Exercise brief: Return the lines below that contain the word "height".

Input:
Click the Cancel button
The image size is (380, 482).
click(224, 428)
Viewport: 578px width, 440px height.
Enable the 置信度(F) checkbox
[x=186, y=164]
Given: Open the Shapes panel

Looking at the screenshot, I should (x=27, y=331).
---
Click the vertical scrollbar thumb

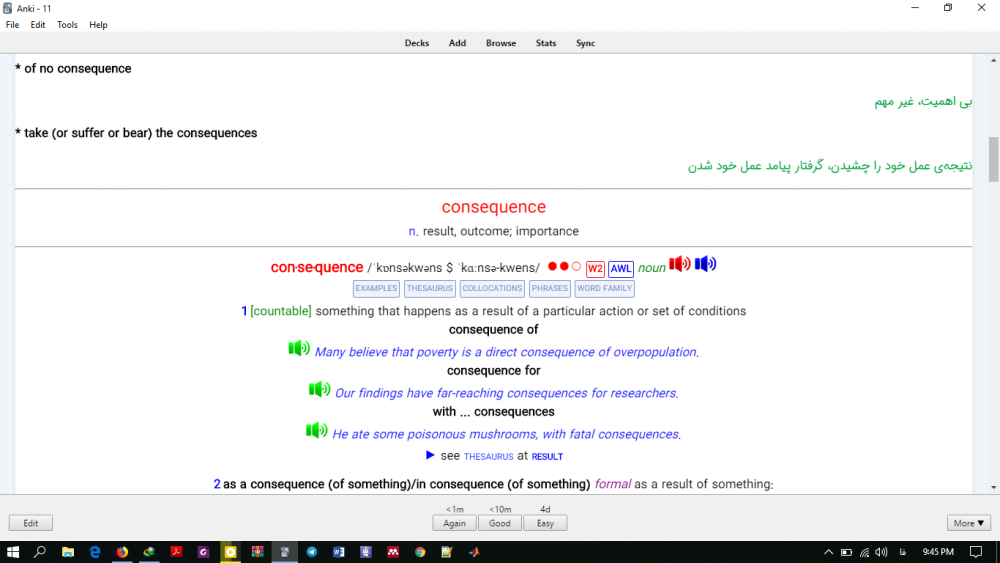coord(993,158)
...
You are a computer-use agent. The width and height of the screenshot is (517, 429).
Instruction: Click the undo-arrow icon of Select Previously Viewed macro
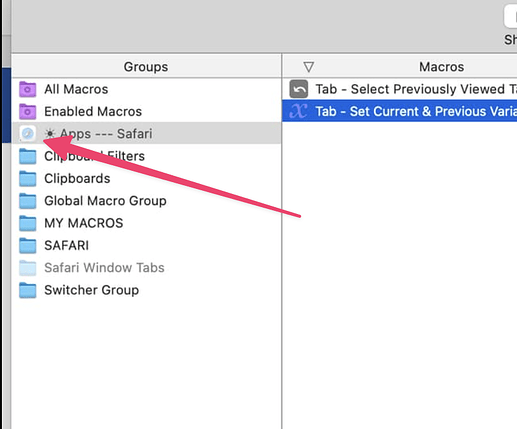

Exercise output:
Viewport: 578px width, 440px height.
You are a computer-use agent. The width and height of the screenshot is (517, 429).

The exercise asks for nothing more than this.